Вот так оно все и пошло. Рыбаков писал, и в своем кругу был достаточно ценим. Участвовал он — и весьма небезуспешно — в Первом Всесоюзном семинаре молодых писателей-фантастов и приключенцев, что состоялся в Москве зимой 1976 года — семинаре нынче изрядно подзабытом, хотя в нем принимали участие многие достаточно известные сегодня авторы — Геннадий Прашкевич и Виталий Бабенко, Владимир Малов и Ольга Ларионова, Борис Штерн и светлой памяти Виталий Бугров. Ездил потом Рыбаков и на многие последующие — в Малеевку и Дубулты. Но публикаций — главного в писательской жизни — не было.
Собственно говоря, такую ситуацию не назовешь исключительной. Временной разрыв между первым уже не совсем ученическим опусом и литературным дебютом составил у меня шесть лет, а у Славы — семь. Разница, как видите, непринципиальная. Принципиальным было другое — дух времени. Мое было не в пример легче. Впрочем, как писал Александр Кушнер,
Времена не выбирают —
В них живут и умирают.
Мы убеждали Славу переключиться на малые формы, заняться новеллистикой, поскольку держались все-таки «Уральский следопыт», «Вокруг света» и его приложение «Искатель», «Химия и жизнь» и еще несколько регулярно публикующих фантастику журналов. В конце концов Рыбаков поддался. И в январе 1979 года дебютировал наконец рассказом «Великая Сушь», опубликованным в журнале «Знание — сила». Потом в периодике появилось еще несколько его рассказов — и хороших.
Однако по-настоящему он дебютировал совсем неожиданно — в кино. Два года мучений со сценарием, о которых впоследствии он рассказывал достаточно ярко (но пусть он сам и говорит об этом!) — и вот в 1986 году на экраны вышел фильм «Письма мертвого человека». За сценарий, написанный в соавторстве с режиссером Константином Лопушанским при творческом участии Бориса Стругацкого все трое были удостоены в 1987 году Государственной премии РСФСР имени братьев Васильевых, а потом — и нескольких международных призов, в том числе Гран-при и приза Международной ассоциации кинопрессы на кинофестивале в Мангейме (ФРГ).
И тут время сломалось. Фантастика вновь пошла — пусть не так, как в оттепельные годы, во время перестройки ее сильно потеснили и переводная НФ и отечественная публицистика, — но все-таки более или менее активно.
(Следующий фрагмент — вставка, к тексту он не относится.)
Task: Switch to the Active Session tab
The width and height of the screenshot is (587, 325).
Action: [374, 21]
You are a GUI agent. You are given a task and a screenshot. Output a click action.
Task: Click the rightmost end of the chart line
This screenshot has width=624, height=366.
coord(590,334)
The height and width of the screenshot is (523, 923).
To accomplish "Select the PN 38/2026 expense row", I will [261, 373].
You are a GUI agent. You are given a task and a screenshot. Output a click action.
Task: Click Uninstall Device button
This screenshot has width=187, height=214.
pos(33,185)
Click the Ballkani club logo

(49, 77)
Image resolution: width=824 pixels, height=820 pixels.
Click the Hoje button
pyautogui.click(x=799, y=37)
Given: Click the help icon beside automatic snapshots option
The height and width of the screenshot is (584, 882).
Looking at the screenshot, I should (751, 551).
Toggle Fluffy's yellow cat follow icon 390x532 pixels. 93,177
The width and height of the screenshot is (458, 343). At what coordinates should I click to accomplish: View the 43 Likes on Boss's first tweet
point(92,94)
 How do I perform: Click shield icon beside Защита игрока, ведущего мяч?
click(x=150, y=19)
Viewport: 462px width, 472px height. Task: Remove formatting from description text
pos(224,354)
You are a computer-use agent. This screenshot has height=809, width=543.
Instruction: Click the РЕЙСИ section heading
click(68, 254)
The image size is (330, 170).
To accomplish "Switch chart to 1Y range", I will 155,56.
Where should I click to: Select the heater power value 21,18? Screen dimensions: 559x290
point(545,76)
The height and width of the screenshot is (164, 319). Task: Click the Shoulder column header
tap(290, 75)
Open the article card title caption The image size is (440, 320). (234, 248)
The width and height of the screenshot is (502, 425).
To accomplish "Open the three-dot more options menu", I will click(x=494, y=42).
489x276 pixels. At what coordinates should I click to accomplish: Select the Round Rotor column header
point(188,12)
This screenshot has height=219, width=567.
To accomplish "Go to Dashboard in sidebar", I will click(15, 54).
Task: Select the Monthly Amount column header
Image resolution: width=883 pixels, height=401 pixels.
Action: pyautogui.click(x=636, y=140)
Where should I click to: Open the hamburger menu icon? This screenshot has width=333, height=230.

В рижском журнале «Даугава» была опубликована рыбаковская повесть «Первый день спасения», в «Урале» — многострадальное «Доверие», дождавшееся наконец, десятилетие спустя, своего часа и в награду за долготерпение получившее приз Интерпресскона-91 (правда, не за ту, «уральскую» публикацию, а за первоначальный вариант, появившийся в фэнзине «Сизиф»)… Стали возникать новые издательства и серии — и вот в серии «Новая фантастика» увидел свет роман Рыбакова «Очаг на башне», отмеченный призом «Старт» как лучший дебют года. В издательстве «Советский писатель» вышел сборник рыбаковских повестей и рассказов «Свое оружие». На глазах произошло чудо — сухая конечность Колосса Родосского превратилась в здоровую и сильную ногу. А теперь вот и этот том…
III
В мои намерения не входит анализировать и оценивать включенные в него произведения — зачем отбивать хлеб у читателей и у критиков, буде последние все-таки отыщутся. А вот поделиться мыслями, возникшими при чтении — точнее, перечитывании — романов, как вошедших, так, заодно, и не вошедших сюда, мне, безусловно, интересно. Тем более, что за текстами «Гравилета…» и «Очага…» проступает эволюция мироощущения целого поколения.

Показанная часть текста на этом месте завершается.